Thought I would share this article which highlights the work done by ASTHA, where I volunteered for the past 3 weeks. As they say 'necessity is the mother of invention'- I have been impressed by the 'Jugardh' can-do spirit in India, i.e. when the system is broken, find a way to get around it through your network and your own skills!

Have a good one ;)

Monday 22 February 2016

Walking Foodie Tours of Delhi

*What to do if you have time to kill in Delhi… Stay at a hostel, make some friends, explore the city and generally have fun!

This weekend was shiny and sunny and it appears that Delhi has transitioned from Winter to Summer without much of a thought for Spring. I no longer shiver in the shower and have indeed begun to seek shady sides of the street.
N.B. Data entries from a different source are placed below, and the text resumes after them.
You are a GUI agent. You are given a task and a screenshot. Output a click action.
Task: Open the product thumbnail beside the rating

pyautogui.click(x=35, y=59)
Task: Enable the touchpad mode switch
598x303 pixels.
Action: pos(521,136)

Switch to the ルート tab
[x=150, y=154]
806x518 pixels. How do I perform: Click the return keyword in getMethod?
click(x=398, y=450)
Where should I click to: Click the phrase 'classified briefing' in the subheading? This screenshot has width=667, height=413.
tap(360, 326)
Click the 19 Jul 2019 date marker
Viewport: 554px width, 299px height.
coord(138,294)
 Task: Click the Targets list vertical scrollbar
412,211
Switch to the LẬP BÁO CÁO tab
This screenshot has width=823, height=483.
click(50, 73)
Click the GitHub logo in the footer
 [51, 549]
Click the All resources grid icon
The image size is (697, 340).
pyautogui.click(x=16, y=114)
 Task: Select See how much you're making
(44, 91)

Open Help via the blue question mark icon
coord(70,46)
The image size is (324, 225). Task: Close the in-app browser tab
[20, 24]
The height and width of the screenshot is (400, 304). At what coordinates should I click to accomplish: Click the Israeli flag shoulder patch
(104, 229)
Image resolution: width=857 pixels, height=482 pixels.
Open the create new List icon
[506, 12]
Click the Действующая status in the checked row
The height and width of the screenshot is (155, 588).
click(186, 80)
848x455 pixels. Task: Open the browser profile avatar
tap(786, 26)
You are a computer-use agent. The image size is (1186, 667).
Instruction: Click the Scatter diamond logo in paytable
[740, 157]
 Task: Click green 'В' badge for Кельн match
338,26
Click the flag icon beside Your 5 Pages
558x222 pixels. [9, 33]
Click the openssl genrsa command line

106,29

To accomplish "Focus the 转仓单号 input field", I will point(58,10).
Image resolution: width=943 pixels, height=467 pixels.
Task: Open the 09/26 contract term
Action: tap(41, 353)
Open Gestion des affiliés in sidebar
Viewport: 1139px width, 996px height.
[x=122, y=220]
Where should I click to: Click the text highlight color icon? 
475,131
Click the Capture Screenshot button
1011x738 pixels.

I had made tentative plans to leave the city this weekend- another girl from the hostel, Akshata, was interested in going to Amritsar or Agra with me. Not having seen the Taj, we were both somewhat curious to see it despite my misgivings of overly touristy areas where the touts are aggressive and tourists are over-charged. I had a nap on the couch (overnight) and was ready to go on Saturday morning but my friend had gotten ill overnight and wasn’t up to it.  So instead I napped some more and we decided to see the Old City with two other ladies.  It turned out to be full 5-hour gastronomy tour.  We stopped for amazing parathas at one of Delhi’s landmark hole-in-the-wall eateries , ate pani puri on the streets (pani puri are these funny little ‘puff-balls’, to borrow my friend Athena’s expression, that are filled with tamarind sauce which gives them a salty-sweet taste – rather addictive.). We had ice cream and shopped all around Chadani Chowk for a wedding outfit for one of the ladies, who had recently been invited to attend her first Indian wedding.


Then another night at the hostel watching movies, and a day spent exploring the street art festivals of Delhi.  We went to the industrial/container city of Oklha where graffiti artists had put some time and thought into beautifying old containers. I think my baby brother would have enjoyed it, there was even beat-boxing and hip hop dancing.  There was a real “hipster vibe” at the street art festival, a world away Old Delhi.  It did feel a little strange being there in Okhla- I guess most of the people working there are men earning a few hundred rupees a day (maybe 200 rps = about 4 CAD) so the sight of foreigners walking around attracted some attention (frank stares from the locals is pretty much a given in Delhi).  But it was a relaxing Sunday nonetheless and I had a lovely time- stopping for delicious watermelon and honey melon on the side of the street, dancing around, taking pictures, being a real goof and enjoying the company of new friends. 

Wednesday 10 February 2016

Delhi life - Vie quotidienne a Delhi

(Le francais suit!).

Mini-blog of my "Delhi" life (my "daily" life... hahah)!

I came back from the state of Gujarat on Sunday and now am planning to spend 3 weeks in the throbbing metropolis of Delhi. Staying at a pretty decent hostel, the Moustache, that serves breakfast, has hot water, and has the added benefit of being fairly close to where I am volunteering.

I am spending 3 weeks as a volunteer fundraiser-cum-strategist-intern with ASTHA, a charitable trust set up in 1993 which advocates for greater inclusion for children and people with disabilities, in the slum areas of Delhi.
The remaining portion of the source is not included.